The Trouble With Turkbots

You may have noticed a severe lack of new postings on "the Tubes," as my co-workers have begun to call this blog. The Tubes' writer has noticed this trend, too. I can assure you that I have two excuses I intend to employ: The firewall went up killing the blogs and I have had writer's block.

I shall now explain each to it's fullest.

The trouble began two weeks ago the day after my last entry. On Friday afternoon chronline.com was hacked by a PHP exploit that we were able to fix fairly quickly. I believe the hacked page was online for around a total of a minute-and-a-half. Take that, hacker! Turns out these hackers, these Turkish Hackers, are usually just robots from Turkey surfing the net and looking for PHP exploits.

I always imagined hacking as kind of a hobby for some people. If you get a robot to do it, what is the point? It's like watching a game of soccer where both teams are robots with no affiliation. Could it possibly get any more boring than that? Only if you replaced the word "soccer" with "sitting on the couch".

Jon quickly surmised a solution to these Turkbots by implementing the firewall to block Turkey. We somehow felt worried about blocking an entire nation of people from being able to access our website until we realized there are about fourteen computers in Turkey (all being used to run Turkbots as far as we know) and that none of them probably is too concerned about the events happening in Lewis County, Washington State, United States of America, North America, Western Hemisphere.

I could be wrong, but I somehow doubt it.

With the firewall up, however, we didn't realize the folly in being able to post blogs until a few days later when our co-workers attempted to update their own. That was an easy fix, however, by simply allowing the Blogger Software to connect to our server through the firewall. Once we added that (and Blogger, knowing this was a common issue, made it easy for us), everything was hunky-dory.

Well, except that I had the flu. Influenza does a strange thing to a person; once you're done retching and feeling as if you're slipping into infinity or that strange monsters are surrounding you, you're left in the recovery feeling very unmotivated. I spent most of last week and the beginning of this week in a stupor. And as soon as I was done with my bout of illness, my daughter and pregnant wife both came down with it. They're both feeling better now, but the Pierce Household has been a proverbial wasteland of illness for some number of days.

I didn't stop coming up with topics to write about during my absence, though. Looking back now, I'm almost glad I couldn't convince my fingers to type because the topics I did come up with are somewhat... lame. Here's what I had:

Anonymous, an anonymous group on the internet (shock!) has declared war on the Church of Scientology; not over their religious practice but over the ways the Church has dealt with dissenters and critics.

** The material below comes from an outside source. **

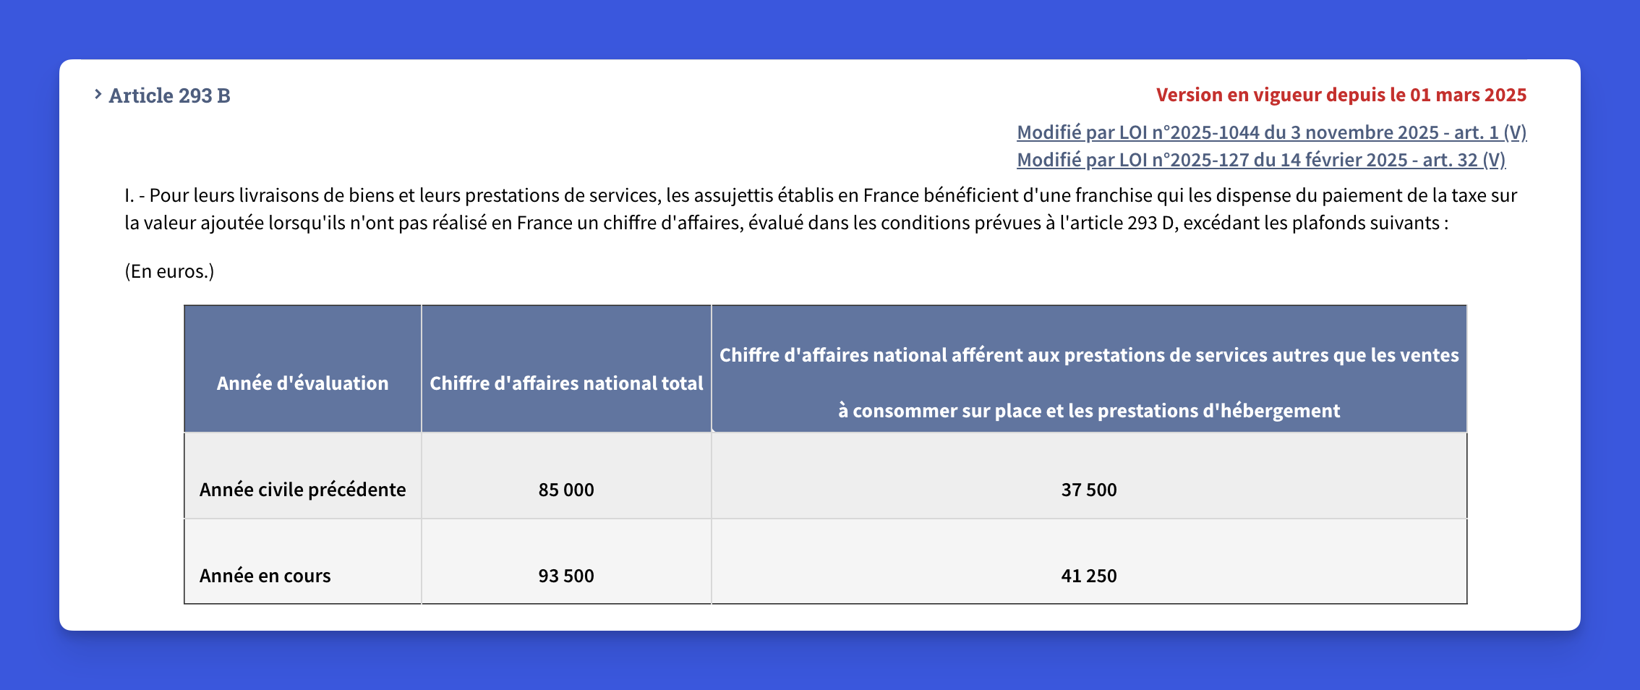Select the "Chiffre d'affaires national total" header
This screenshot has height=690, width=1640.
(x=566, y=383)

I'm remaining fairly neutral on the issue, saying that everyone should have religious freedom. But Anonymous does make a point.

Voting for the caucus is the 9th (Saturday). You probably already know this.

Standards Compliance coding is fun, but extremely difficult. I've decided I'm going to stick to Transitional for at least another year. At least this time when I tried, I was able to build an entire Standards site until I needed to actually include content. One step closer, I suppose.

The Buzz is alive and doing well as we ramp-up towards the political season. I've decided that it would be best for me to leave my opinion out as much as possible, but feel that I can still post links to Snopes when some stupid e-mail gets circulated as fact. We're still waiting for vBulletin 3.7 to be released officially and then I will start undergoing the process of upgrading.